** What you are asked to do **
Reproduce the data below exactly, starting from the line with "You are a computer-use agent. The image" up to and including the line with "Click the undo".

Saved entries
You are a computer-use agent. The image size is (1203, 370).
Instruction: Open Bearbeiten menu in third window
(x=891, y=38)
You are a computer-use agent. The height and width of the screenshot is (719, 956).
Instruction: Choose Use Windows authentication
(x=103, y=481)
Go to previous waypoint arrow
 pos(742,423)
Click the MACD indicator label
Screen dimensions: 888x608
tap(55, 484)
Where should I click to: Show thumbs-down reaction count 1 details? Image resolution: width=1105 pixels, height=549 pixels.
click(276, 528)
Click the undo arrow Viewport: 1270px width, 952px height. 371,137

==

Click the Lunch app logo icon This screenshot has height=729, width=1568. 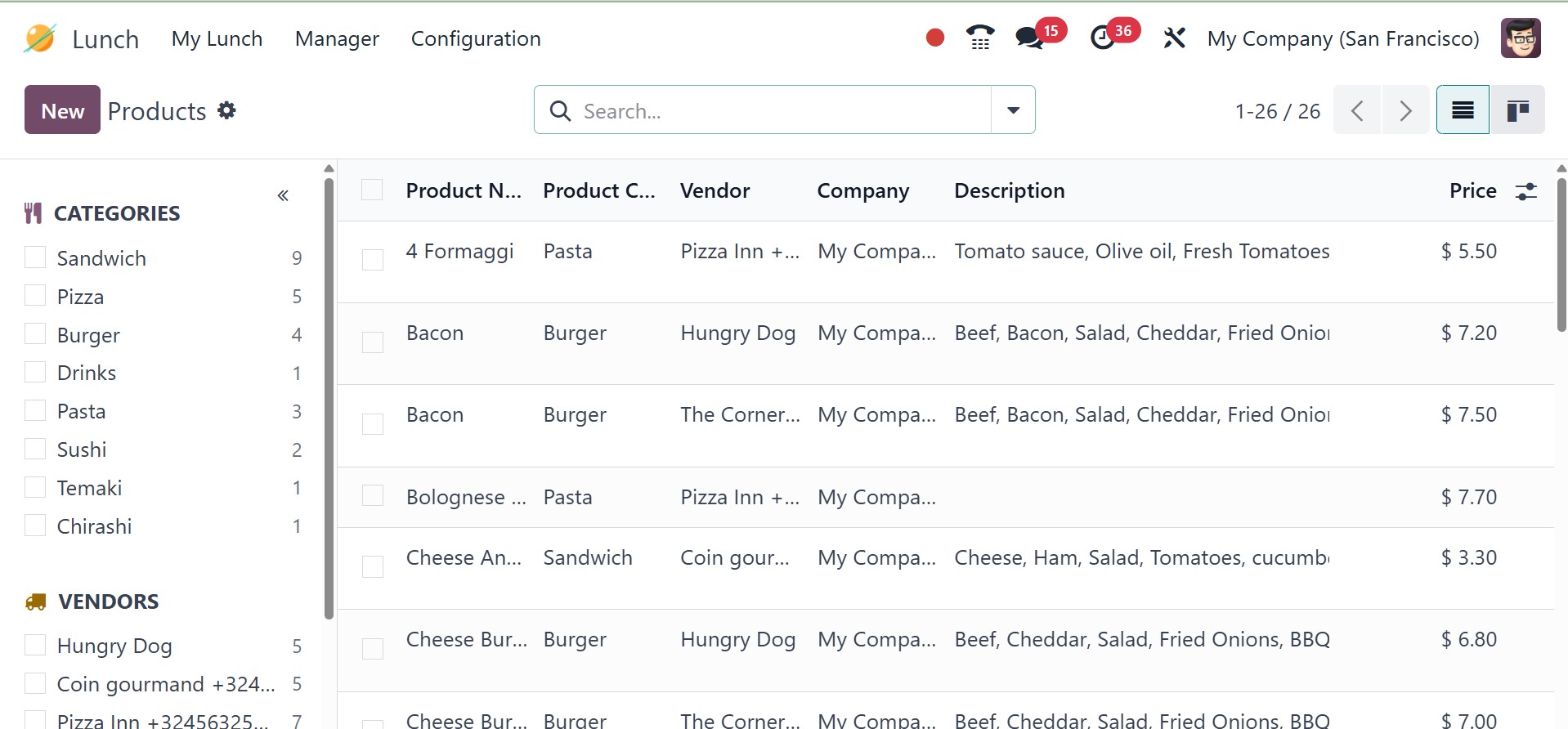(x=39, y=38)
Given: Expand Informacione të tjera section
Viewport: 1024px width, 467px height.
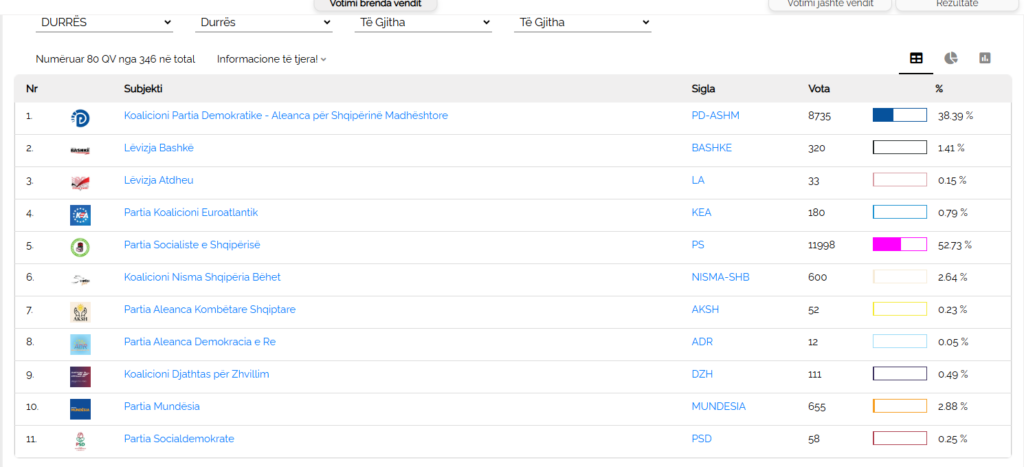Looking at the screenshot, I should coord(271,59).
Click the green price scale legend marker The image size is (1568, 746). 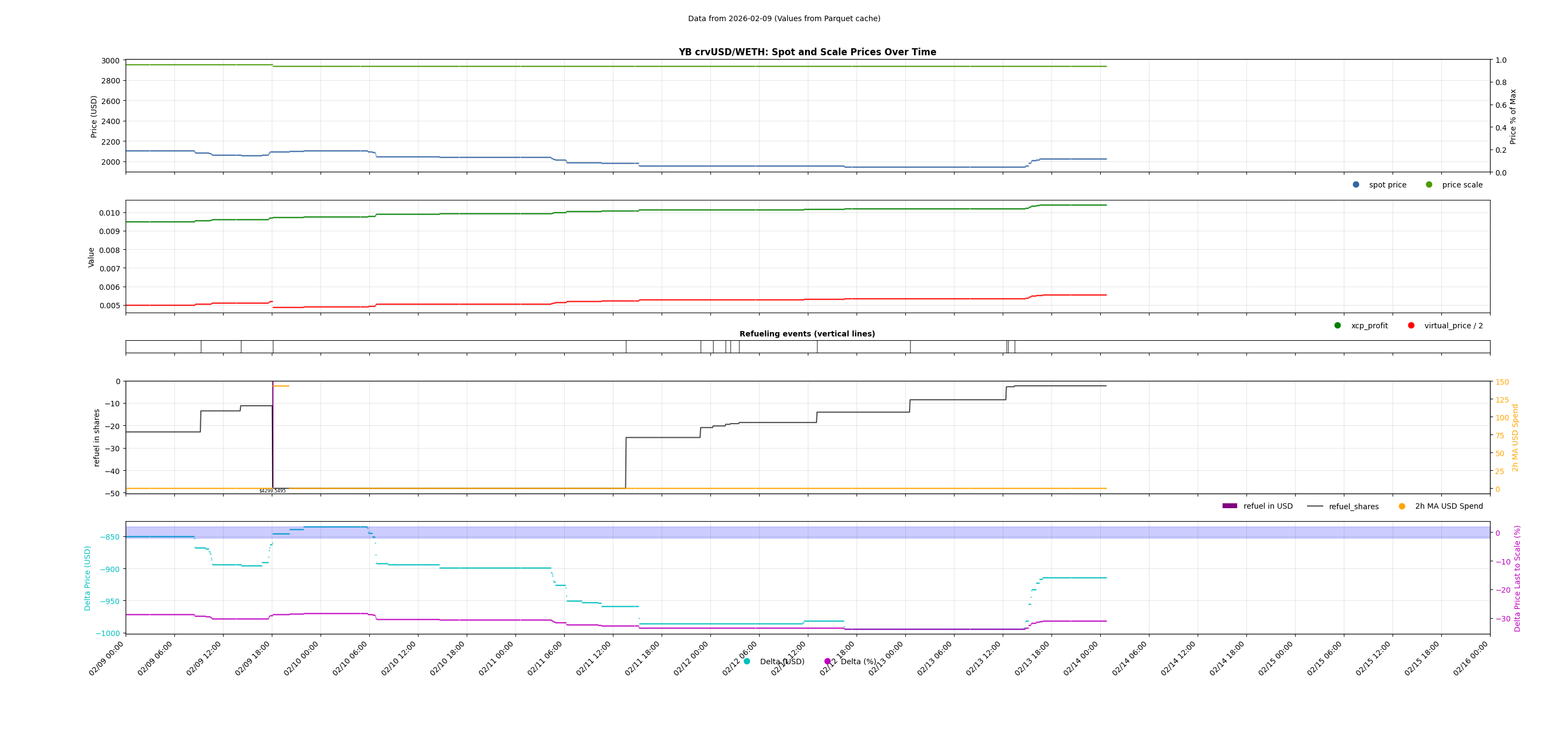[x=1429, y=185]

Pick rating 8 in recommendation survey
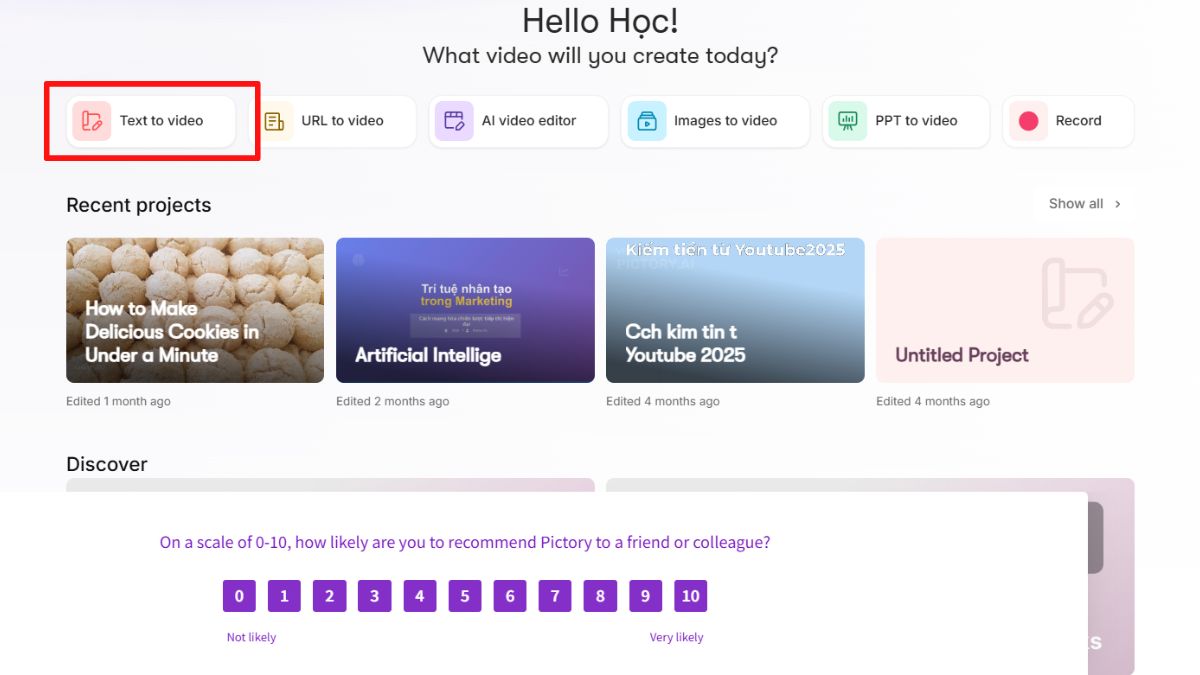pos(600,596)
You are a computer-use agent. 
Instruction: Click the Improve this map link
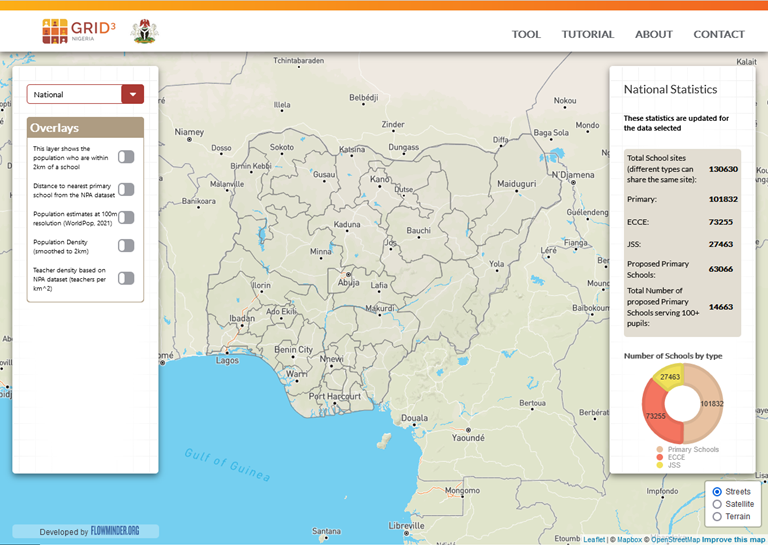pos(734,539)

** Solution for this problem **
You are a computer-use agent. The image size is (1203, 370).
Instruction: Open Bearbeiten menu in third window
(x=891, y=38)
You are a computer-use agent. The height and width of the screenshot is (719, 956).
Instruction: Choose Use Windows authentication
(x=103, y=481)
Go to previous waypoint arrow
 pos(742,423)
Click the MACD indicator label
Screen dimensions: 888x608
tap(55, 484)
Where should I click to: Show thumbs-down reaction count 1 details? Image resolution: width=1105 pixels, height=549 pixels.
click(276, 528)
Click the undo arrow Viewport: 1270px width, 952px height. 371,137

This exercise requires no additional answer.